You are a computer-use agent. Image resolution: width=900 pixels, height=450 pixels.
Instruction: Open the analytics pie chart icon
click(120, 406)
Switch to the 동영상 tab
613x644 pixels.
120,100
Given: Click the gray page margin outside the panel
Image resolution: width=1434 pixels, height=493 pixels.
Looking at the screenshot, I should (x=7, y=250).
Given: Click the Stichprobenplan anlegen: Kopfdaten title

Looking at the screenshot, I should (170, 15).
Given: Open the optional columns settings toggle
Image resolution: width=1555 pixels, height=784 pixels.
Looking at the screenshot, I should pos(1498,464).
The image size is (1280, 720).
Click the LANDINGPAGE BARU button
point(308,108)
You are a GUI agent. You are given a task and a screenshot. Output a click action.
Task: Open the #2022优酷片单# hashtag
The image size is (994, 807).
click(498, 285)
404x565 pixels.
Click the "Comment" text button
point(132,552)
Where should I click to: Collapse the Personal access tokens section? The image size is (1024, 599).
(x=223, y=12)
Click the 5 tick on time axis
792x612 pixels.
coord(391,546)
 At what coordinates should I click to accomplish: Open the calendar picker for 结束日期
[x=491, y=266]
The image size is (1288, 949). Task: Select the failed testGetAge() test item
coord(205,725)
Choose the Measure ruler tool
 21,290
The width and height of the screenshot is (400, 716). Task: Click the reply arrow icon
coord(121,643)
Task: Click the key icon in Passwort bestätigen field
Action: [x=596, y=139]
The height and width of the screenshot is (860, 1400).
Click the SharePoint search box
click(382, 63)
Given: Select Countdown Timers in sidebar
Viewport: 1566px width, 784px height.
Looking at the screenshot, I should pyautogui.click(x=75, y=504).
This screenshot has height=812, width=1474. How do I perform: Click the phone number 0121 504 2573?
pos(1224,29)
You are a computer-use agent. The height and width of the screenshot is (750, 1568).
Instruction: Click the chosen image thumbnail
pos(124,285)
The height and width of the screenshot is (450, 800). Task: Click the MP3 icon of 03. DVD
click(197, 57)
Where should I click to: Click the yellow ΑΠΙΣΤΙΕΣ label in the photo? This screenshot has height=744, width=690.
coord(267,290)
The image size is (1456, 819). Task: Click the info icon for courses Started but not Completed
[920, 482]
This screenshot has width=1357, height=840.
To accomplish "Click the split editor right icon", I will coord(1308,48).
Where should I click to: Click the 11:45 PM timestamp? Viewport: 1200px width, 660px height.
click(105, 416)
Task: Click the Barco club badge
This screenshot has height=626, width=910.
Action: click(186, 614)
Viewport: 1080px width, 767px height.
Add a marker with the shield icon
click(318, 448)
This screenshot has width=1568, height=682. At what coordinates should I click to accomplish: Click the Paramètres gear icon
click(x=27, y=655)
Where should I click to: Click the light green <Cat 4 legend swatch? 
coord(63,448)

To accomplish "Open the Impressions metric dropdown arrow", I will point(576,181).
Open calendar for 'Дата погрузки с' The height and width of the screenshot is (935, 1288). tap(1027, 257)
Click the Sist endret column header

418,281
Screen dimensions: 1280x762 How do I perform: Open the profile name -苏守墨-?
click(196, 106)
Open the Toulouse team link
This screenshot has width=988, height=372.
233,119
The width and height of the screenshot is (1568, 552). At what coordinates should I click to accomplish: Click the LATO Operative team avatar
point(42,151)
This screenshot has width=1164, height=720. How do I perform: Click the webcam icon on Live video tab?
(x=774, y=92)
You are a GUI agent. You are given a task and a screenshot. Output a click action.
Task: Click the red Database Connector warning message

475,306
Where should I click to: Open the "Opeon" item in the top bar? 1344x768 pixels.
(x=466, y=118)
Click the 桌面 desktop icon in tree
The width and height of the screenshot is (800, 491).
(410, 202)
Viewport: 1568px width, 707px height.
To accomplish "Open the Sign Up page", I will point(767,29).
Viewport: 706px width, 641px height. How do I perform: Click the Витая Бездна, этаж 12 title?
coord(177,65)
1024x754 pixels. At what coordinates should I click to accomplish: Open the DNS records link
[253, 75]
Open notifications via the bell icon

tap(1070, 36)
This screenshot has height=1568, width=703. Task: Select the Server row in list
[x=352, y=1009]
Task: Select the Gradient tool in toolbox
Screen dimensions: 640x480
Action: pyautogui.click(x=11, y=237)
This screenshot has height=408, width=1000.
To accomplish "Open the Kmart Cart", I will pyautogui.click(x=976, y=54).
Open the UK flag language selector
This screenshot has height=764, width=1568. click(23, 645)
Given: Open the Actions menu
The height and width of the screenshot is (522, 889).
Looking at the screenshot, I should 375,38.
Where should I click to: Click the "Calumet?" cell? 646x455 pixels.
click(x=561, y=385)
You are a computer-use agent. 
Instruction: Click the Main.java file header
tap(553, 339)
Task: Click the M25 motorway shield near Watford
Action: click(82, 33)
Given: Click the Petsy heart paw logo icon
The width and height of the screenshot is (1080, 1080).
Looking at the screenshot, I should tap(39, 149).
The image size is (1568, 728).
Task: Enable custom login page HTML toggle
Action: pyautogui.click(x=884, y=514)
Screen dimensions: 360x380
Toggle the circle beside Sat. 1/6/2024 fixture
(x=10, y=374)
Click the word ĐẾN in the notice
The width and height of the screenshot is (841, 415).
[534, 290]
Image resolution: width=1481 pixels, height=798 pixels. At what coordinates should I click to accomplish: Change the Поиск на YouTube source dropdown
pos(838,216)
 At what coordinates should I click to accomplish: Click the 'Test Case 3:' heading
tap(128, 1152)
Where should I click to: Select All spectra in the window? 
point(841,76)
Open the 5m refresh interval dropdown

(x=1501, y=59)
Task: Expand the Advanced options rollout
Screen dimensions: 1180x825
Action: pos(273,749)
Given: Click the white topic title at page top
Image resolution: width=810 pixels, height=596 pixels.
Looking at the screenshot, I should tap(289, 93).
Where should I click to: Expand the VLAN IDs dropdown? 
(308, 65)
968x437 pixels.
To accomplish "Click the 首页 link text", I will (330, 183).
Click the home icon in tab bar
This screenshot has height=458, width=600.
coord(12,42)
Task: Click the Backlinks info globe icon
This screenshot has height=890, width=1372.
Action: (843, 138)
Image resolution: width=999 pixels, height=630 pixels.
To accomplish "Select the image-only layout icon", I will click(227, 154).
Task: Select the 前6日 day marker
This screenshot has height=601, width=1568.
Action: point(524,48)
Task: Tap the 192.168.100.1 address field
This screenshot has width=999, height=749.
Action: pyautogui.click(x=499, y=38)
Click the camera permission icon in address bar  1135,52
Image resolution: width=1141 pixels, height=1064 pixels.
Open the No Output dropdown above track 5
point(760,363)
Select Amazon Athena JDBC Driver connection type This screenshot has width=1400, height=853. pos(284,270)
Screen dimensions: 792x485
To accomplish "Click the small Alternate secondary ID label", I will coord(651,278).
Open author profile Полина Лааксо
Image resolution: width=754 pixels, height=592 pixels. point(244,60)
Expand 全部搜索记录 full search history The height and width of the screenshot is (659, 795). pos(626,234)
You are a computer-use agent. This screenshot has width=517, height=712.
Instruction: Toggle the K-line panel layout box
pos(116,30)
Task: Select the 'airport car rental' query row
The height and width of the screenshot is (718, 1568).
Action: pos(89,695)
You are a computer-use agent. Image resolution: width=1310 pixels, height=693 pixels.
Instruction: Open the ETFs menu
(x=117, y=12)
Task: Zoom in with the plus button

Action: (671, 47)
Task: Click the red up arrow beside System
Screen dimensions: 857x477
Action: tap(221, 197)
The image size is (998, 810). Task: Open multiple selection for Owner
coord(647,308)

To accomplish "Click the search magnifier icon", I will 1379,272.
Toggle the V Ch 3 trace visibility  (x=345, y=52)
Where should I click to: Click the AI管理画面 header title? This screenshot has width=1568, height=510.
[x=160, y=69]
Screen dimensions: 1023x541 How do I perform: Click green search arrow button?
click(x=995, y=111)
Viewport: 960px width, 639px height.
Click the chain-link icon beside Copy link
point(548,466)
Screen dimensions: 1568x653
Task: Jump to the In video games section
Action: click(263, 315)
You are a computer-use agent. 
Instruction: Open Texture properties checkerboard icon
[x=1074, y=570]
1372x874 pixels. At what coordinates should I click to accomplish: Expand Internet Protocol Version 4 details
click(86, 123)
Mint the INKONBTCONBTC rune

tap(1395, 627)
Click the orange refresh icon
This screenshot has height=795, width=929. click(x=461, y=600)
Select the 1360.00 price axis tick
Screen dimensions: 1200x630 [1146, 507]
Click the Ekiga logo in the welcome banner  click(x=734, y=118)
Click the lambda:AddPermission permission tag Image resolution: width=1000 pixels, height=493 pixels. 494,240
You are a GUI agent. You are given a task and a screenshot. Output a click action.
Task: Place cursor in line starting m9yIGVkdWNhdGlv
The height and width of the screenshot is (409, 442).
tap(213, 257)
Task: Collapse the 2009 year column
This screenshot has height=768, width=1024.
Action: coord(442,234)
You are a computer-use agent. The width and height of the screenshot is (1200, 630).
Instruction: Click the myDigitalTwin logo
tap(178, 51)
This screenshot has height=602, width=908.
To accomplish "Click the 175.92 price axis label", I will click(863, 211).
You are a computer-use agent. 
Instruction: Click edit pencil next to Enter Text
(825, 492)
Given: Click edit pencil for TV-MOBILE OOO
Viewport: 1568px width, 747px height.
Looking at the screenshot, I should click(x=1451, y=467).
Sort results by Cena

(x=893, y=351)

--------

DIRECTIONS FOR THIS TASK:
Within the material above, the line with "The width and height of the screenshot is (1568, 552)." opens the range and the line with "Screen dimensions: 360x380" closes it; reproduce that range word for word.

ANSWER SPACE:
The width and height of the screenshot is (1568, 552). At what coordinates should I click to accomplish: Click the LATO Operative team avatar
point(42,151)
This screenshot has width=1164, height=720. How do I perform: Click the webcam icon on Live video tab?
(x=774, y=92)
You are a GUI agent. You are given a task and a screenshot. Output a click action.
Task: Click the red Database Connector warning message

475,306
Where should I click to: Open the "Opeon" item in the top bar? 1344x768 pixels.
(x=466, y=118)
Click the 桌面 desktop icon in tree
The width and height of the screenshot is (800, 491).
(410, 202)
Viewport: 1568px width, 707px height.
To accomplish "Open the Sign Up page", I will point(767,29).
Viewport: 706px width, 641px height. How do I perform: Click the Витая Бездна, этаж 12 title?
coord(177,65)
1024x754 pixels. At what coordinates should I click to accomplish: Open the DNS records link
[253, 75]
Open notifications via the bell icon

tap(1070, 36)
This screenshot has height=1568, width=703. Task: Select the Server row in list
[x=352, y=1009]
Task: Select the Gradient tool in toolbox
Screen dimensions: 640x480
Action: pyautogui.click(x=11, y=237)
This screenshot has height=408, width=1000.
To accomplish "Open the Kmart Cart", I will pyautogui.click(x=976, y=54).
Open the UK flag language selector
This screenshot has height=764, width=1568. click(23, 645)
Given: Open the Actions menu
The height and width of the screenshot is (522, 889).
Looking at the screenshot, I should 375,38.
Where should I click to: Click the "Calumet?" cell? 646x455 pixels.
click(x=561, y=385)
You are a computer-use agent. 
Instruction: Click the Main.java file header
tap(553, 339)
Task: Click the M25 motorway shield near Watford
Action: click(82, 33)
Given: Click the Petsy heart paw logo icon
The width and height of the screenshot is (1080, 1080).
Looking at the screenshot, I should tap(39, 149).
The image size is (1568, 728).
Task: Enable custom login page HTML toggle
Action: pyautogui.click(x=884, y=514)
Screen dimensions: 360x380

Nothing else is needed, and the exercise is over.